* Work task
Your answer should be an exact copy of the lines from the one containing "This screenshot has width=820, height=615." through the last line of the records below, without any pictures.

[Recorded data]

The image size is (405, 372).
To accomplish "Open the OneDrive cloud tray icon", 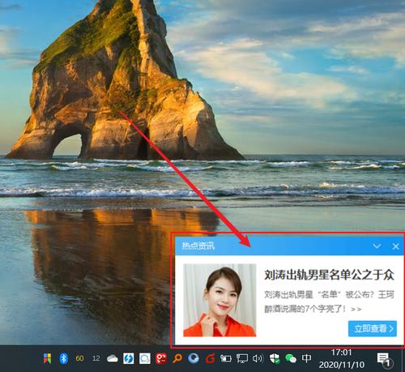I will [x=113, y=359].
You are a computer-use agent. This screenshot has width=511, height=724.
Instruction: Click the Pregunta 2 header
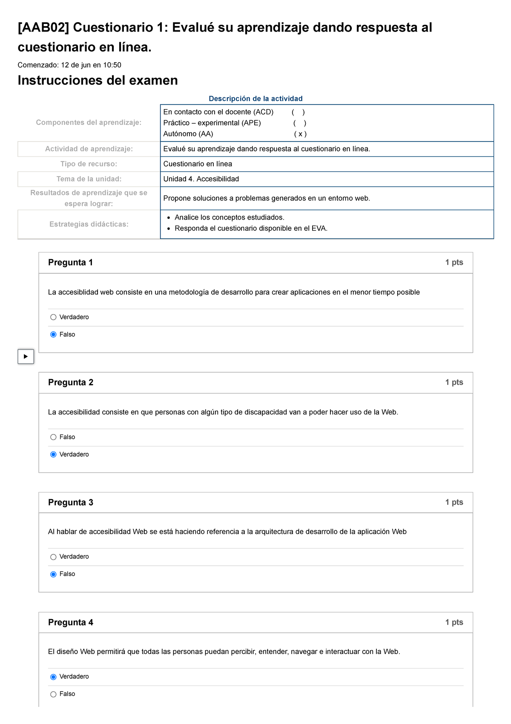point(71,382)

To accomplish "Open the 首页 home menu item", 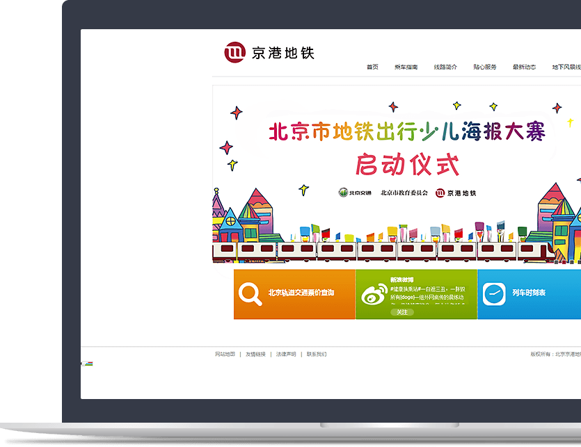I will [x=372, y=67].
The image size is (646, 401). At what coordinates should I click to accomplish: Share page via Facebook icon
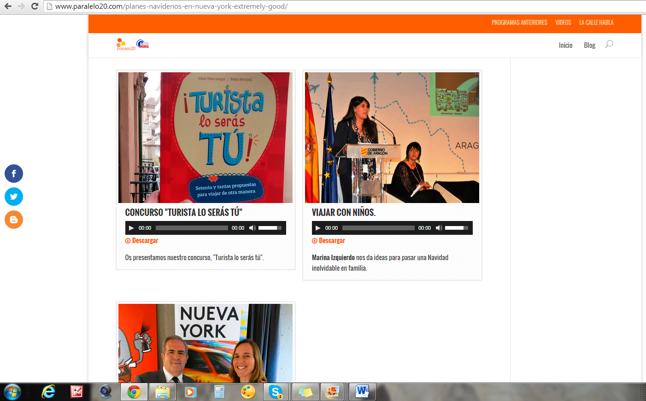(x=14, y=174)
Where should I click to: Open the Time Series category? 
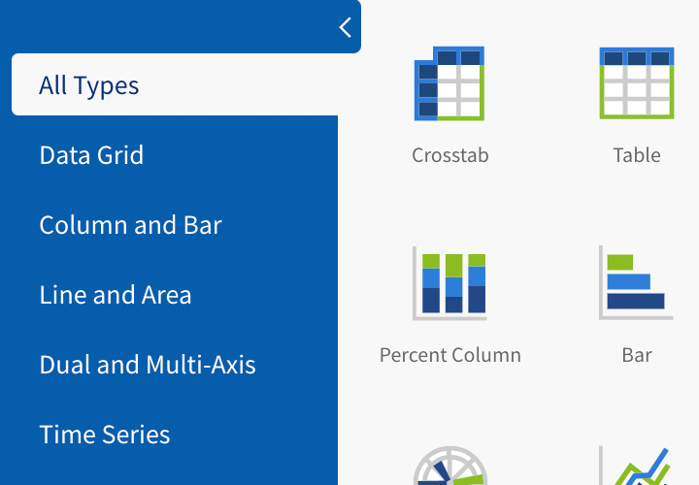point(105,435)
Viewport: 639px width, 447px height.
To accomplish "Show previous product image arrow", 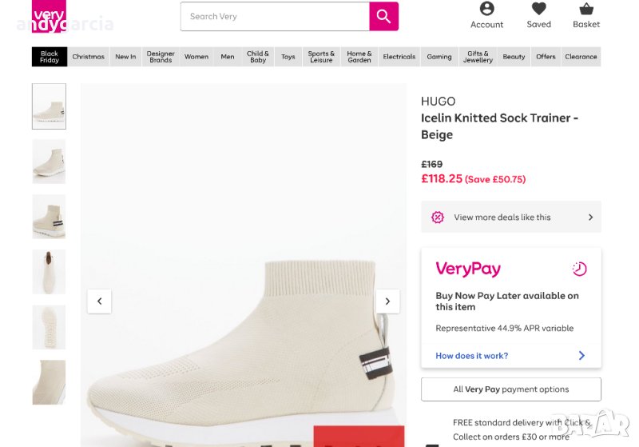I will 100,301.
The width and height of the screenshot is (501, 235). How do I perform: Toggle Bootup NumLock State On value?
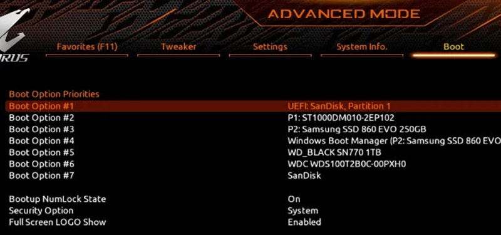coord(294,199)
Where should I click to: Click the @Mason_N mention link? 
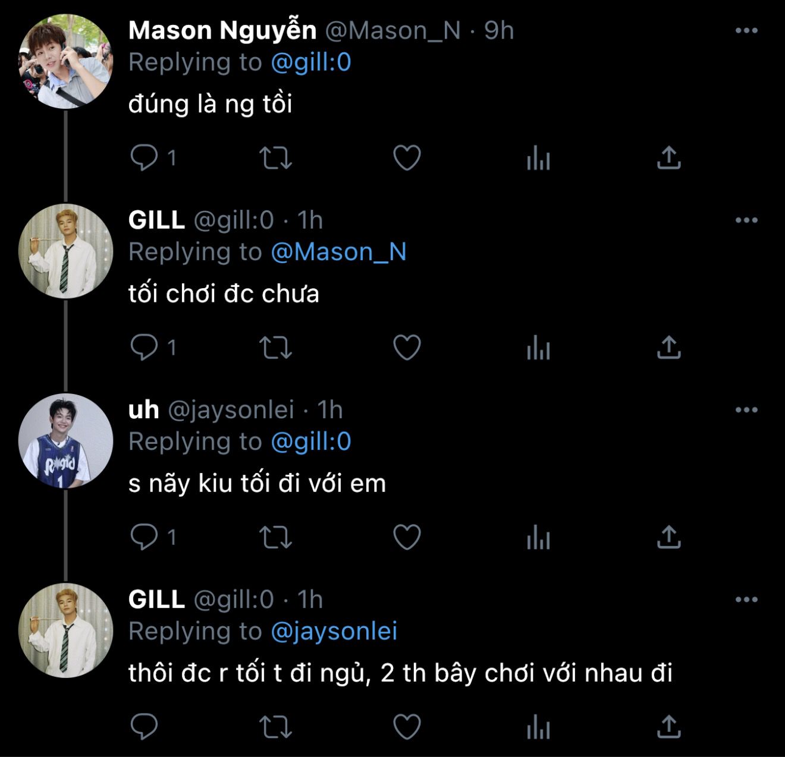pos(338,252)
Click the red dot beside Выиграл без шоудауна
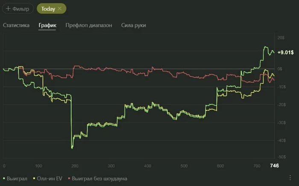Viewport: 299px width, 186px height. [x=68, y=178]
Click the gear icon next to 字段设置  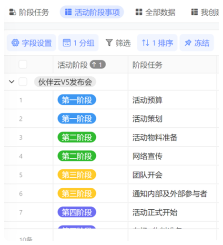pos(15,43)
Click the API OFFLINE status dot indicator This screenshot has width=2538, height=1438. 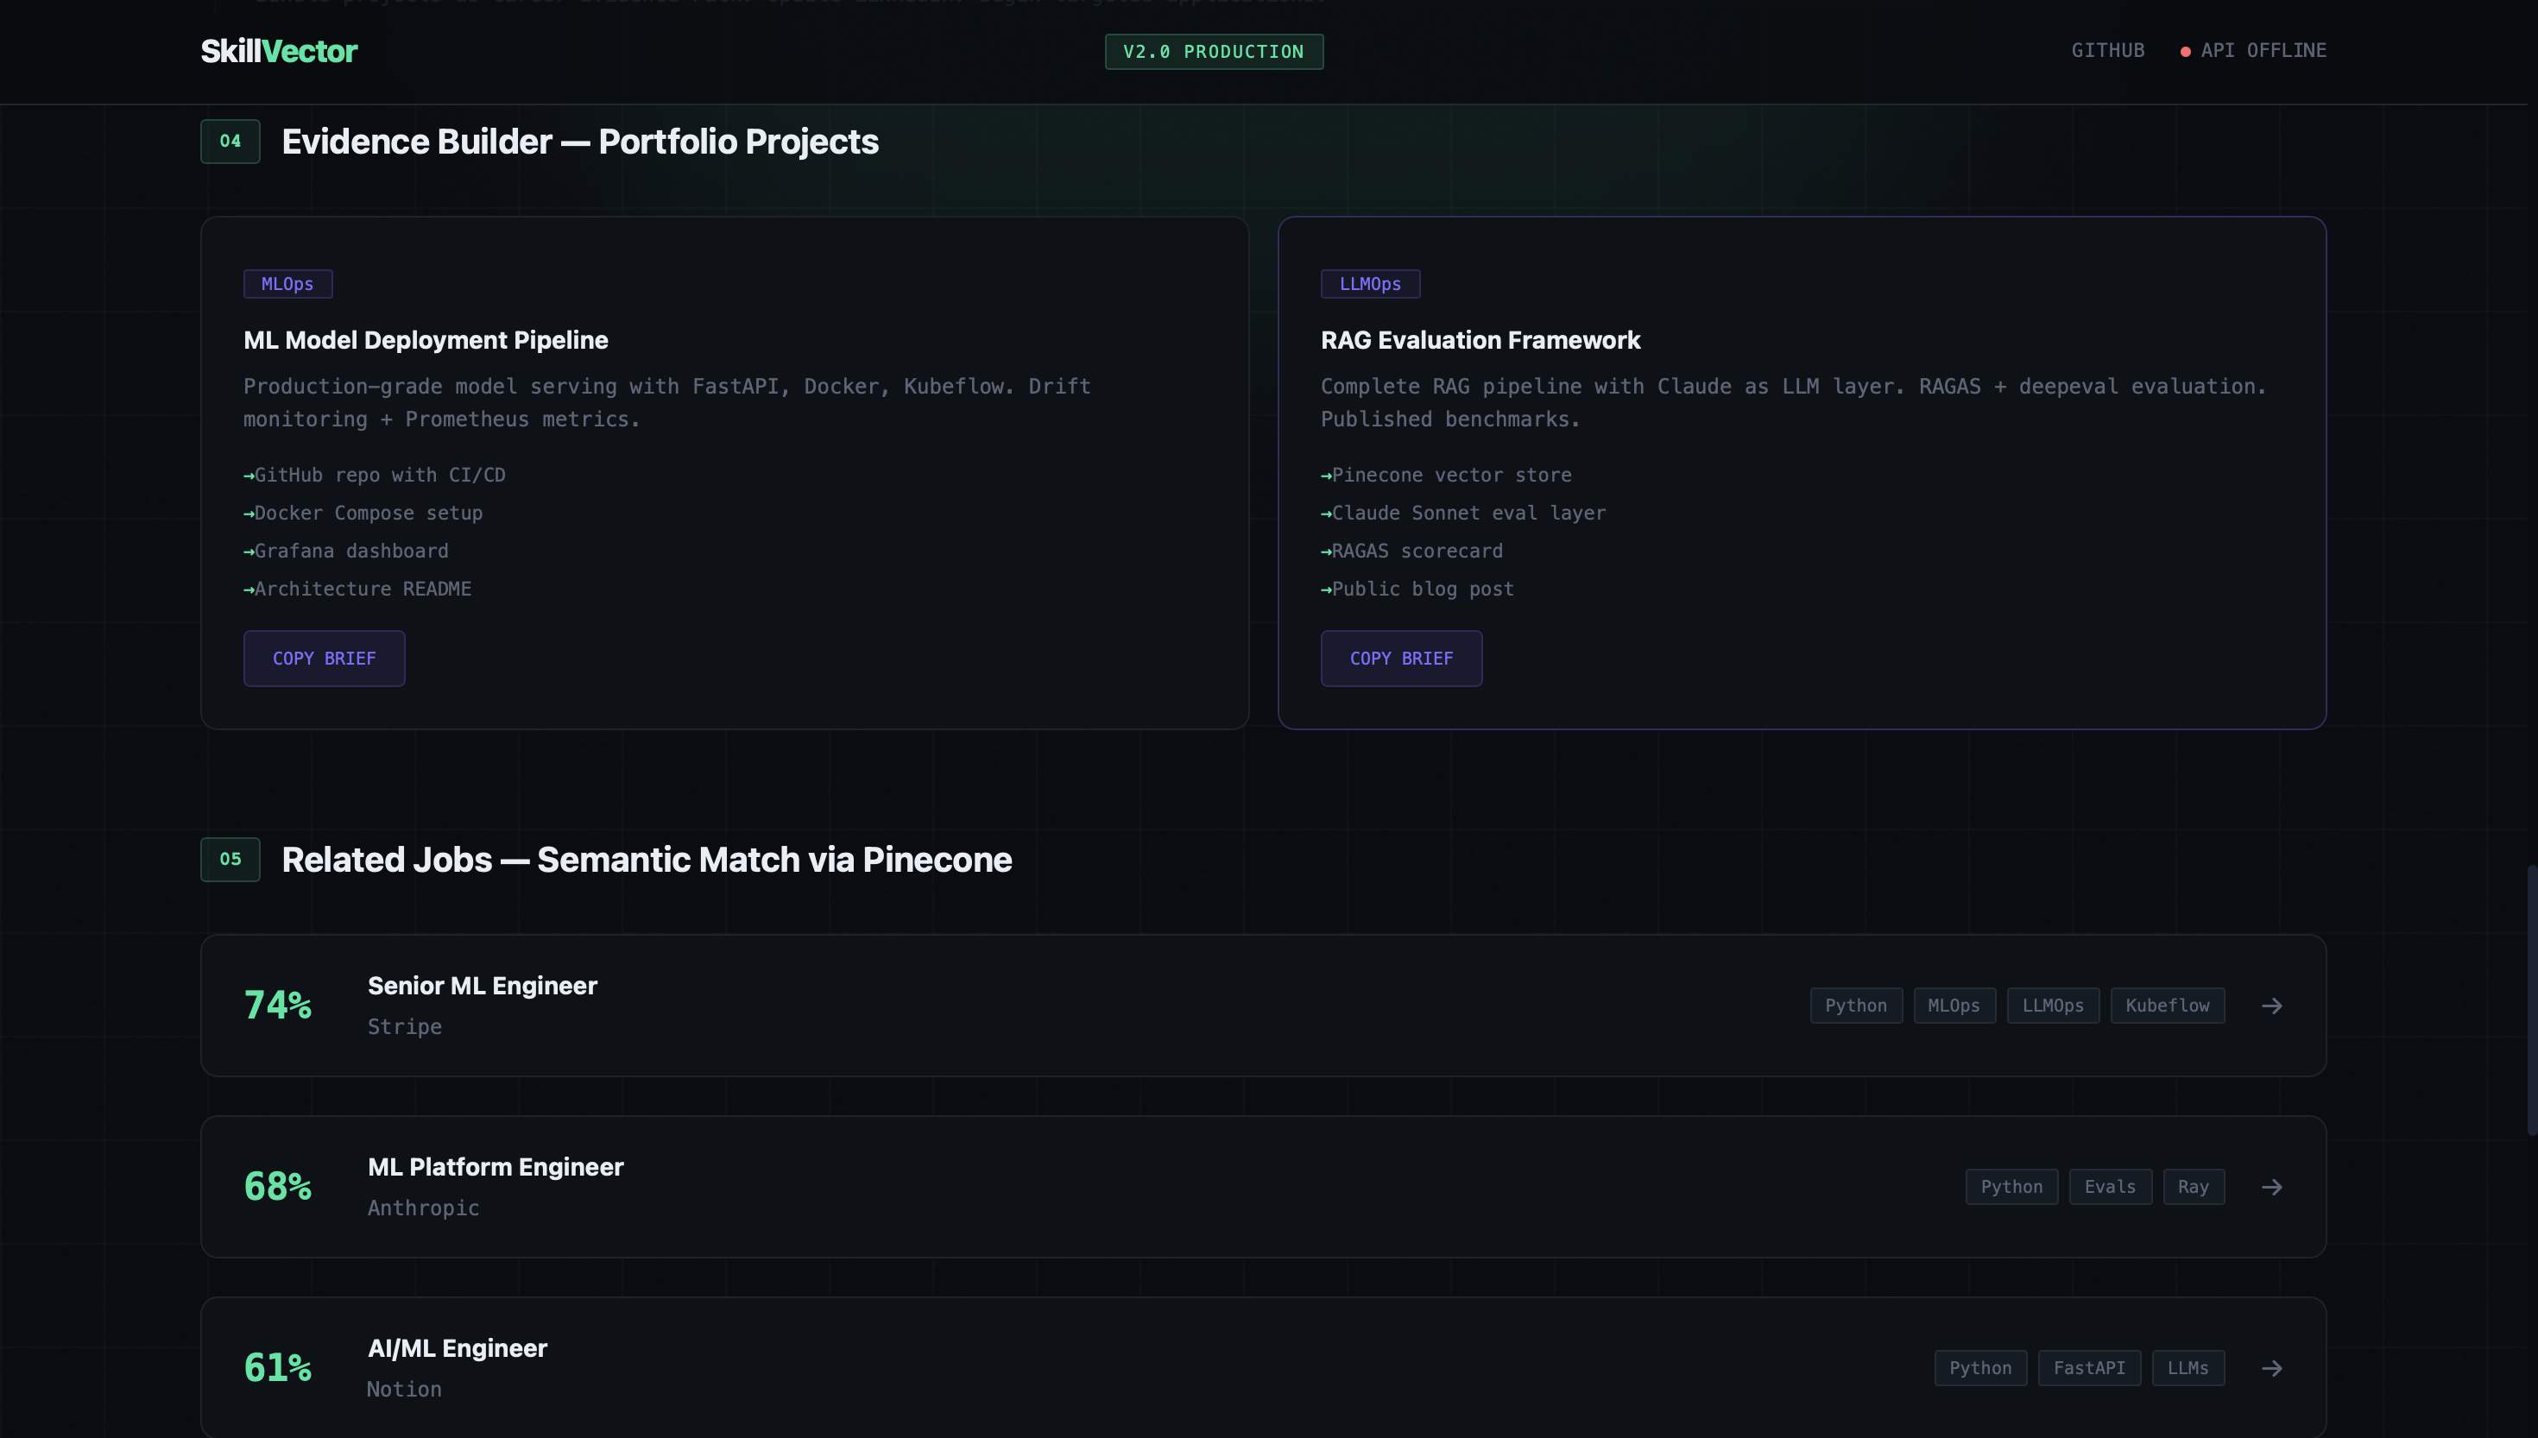point(2185,50)
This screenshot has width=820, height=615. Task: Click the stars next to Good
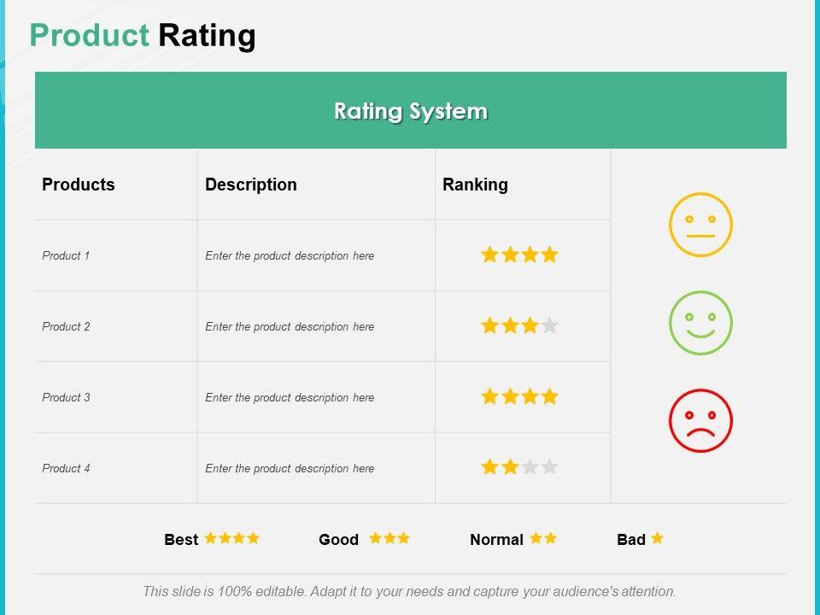click(x=390, y=538)
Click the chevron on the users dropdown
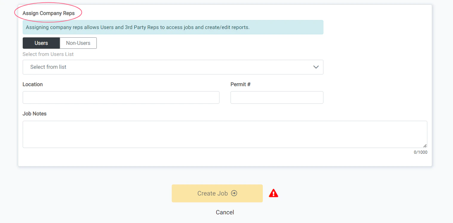453x223 pixels. pyautogui.click(x=316, y=67)
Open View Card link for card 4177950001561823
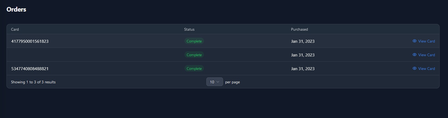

* Finished exercise
This screenshot has width=820, height=615. Task: Click the stars next to Good
click(x=390, y=538)
Click the chevron on the users dropdown
453x223 pixels. pyautogui.click(x=316, y=67)
Open View Card link for card 4177950001561823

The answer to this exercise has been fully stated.